Drought and water deficit are considered to be the main environmental factors that threaten agricultural production by limiting plant growth, photosynthesis, and productivity worldwide [1].
In areas with insufficient rainfall, such as arid and semi-arid regions, efficient water management is highly required as water scarcity is a serious problem, and a proper amount of crop irrigation is essential to maintain the desired crop yield quality and soil conditions.
Durum wheat is the most cultivated plant in the Mediterranean basin [2]. In Tunisia, it is the most cultivated cereal crop in terms of production and cultivated area, with approximately 50 % of the total sown area [3]. The climate of Tunisia is arid to semi-arid with water deficit problems [3], which threaten the sustainability of agricultural production [4].
In order to maintain a constant production rate, it is necessary to assess the crop water stress in different growing stages. Timely detection and appropriate intervention could help minimize the risk of crop productivity losses.
In this context, different methods have been investigated to monitor crop water stress. These methods are mainly based on soil water measurements, plant responses, and remote sensing systems.
The classical methods that deal with crop water stress detection are based on in situ soil moisture measurements and meteorological variables to assess the water loss from a soil–plant system [5]. The conventional in situ plant-based approaches that include information from stomatal conductance, leaf water potential, relative water content, and stem and fruit diameter have also been widely adopted since they are more effective than the soil moisture-based approaches [6].
Although reliable, the classical monitoring tools were found to be inadequate in the case of cereal crops, which usually extend over large areas.
Therefore, the exploration of faster and more genuine crop monitoring methods, such as the analysis of remote sensing data, is imperative. Indeed, water stress has been largely monitored by various remote sensing data and methods, including the optical data approach of visible and near-infrared bands [7,8,9,10,11,12,13,14] and the thermal infrared band, which is based on the relationships between the surface temperature and plant transpiration [15,16,17,18,19]. The latter approach is limited due to the optical sensor’s sensitivity to clouds and climatic conditions [20,21].
On the other hand, the radar data system represents a reliable tool in overcoming the constraints encountered by optical remote sensing and ensuring the continuity of information on the Earth’s surface regardless of the climatic (clouds, rain, etc.) and temporal (day-night) conditions [21,22,23]. Several studies have monitored vegetation to detect growth anomalies due to diseases and water stress [19,24,25,26,27,28]. These studies attempted to establish the relationships among the bio-physical parameters of vegetation. In the case of durum wheat, several studies have demonstrated the possibility of relating the radar signal to crop parameters, the LAI, and biomass [29,30,31,32,33,34]. Other works focused on the vegetation water content, a key parameter related to evapotranspiration, which is an indicator of the hydrological cycle and the energetic balance of ecosystems.
Although the different agricultural applications of SAR systems based on the analysis of the backscattering signals and InSAR coherence have been investigated throughout various studies [35,36], the potential of using SAR backscattering jointly with InSAR coherence for water deficit crop monitoring has not been investigated.
In this context, the aim of this work is to evaluate the applicability of Sentinel-1 data InSAR coherence and the backscattering coefficient for detecting the water stress levels at the field scale.
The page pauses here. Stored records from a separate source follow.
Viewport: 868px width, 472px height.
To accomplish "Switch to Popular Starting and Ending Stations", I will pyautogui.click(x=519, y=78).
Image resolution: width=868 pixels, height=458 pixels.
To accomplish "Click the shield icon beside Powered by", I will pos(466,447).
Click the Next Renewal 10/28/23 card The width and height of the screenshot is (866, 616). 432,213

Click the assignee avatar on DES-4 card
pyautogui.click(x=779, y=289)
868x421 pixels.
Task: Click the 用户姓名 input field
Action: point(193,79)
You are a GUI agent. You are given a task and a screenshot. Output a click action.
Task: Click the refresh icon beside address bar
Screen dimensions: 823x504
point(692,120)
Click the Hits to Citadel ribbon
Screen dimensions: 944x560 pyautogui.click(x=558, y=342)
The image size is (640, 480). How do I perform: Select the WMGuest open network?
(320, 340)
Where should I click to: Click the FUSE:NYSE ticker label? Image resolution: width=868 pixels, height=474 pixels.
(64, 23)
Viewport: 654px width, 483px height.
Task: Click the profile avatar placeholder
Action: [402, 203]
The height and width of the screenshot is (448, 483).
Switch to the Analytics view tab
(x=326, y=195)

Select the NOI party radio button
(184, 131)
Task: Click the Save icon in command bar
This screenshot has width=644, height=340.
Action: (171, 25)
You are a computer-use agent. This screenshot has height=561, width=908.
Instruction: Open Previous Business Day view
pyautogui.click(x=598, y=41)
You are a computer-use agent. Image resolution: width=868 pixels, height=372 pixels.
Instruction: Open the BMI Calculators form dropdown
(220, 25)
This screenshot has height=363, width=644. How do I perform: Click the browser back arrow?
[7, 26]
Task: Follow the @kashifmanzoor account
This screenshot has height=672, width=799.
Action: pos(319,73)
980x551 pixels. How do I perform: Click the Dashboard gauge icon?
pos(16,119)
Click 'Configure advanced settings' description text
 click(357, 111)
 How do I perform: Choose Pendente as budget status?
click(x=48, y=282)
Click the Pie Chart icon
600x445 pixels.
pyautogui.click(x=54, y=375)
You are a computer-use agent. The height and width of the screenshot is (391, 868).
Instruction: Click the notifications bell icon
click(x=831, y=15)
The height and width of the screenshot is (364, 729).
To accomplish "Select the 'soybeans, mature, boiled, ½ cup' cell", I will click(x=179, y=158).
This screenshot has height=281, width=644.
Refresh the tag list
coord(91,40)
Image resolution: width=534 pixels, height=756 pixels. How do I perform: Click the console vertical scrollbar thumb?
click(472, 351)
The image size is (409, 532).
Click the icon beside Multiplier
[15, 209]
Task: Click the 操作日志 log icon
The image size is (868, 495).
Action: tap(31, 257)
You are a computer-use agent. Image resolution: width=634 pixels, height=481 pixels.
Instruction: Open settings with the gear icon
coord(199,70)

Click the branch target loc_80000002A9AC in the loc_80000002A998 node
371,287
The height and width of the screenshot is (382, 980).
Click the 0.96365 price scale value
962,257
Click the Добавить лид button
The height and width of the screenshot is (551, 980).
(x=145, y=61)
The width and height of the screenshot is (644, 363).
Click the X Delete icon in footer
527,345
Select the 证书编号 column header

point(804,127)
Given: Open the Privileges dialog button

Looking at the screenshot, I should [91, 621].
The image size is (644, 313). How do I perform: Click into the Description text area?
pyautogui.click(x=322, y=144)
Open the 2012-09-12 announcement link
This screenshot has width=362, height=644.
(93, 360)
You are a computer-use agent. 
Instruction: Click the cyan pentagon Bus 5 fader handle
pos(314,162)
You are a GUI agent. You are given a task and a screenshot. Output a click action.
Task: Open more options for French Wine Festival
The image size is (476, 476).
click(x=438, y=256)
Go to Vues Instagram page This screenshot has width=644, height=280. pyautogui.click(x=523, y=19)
Accordingly, we first attempt to analyze the temporal variation of the backscattering coefficient and the InSAR coherence related to durum wheat. Furthermore, a relationship between the water stress coefficient, the biophysical parameter, and Sentinel-1 data is established.

2. Materials and Methods

2.1. Study Area

The study site is located in the center of Tunisia in the governorate of Sidi Bouzid (9°21 19.68 E and 35°22 17.10 N) (Figure 1). This region belongs to the semi-arid bioclimatic stage with an average rainfall of 200–230 mm per year, where the inter- and intra-annual irregularity is very noticeable. The average temperatures are 10 °C for January and 36 °C for July. Cereal farming is conducted in rainfed areas with additional irrigation locally. The monthly rainfall for the 2015–2016 crop year shows that this campaign was characterized by a water deficit of about 260 mm compared to the durum water requirement. Indeed, the average rainfall recorded during this campaign was 190 mm with considerable variability, especially during critical periods of its development such as the tillering stage in February, and the water requirement of durum wheat is 450 to 650 mm.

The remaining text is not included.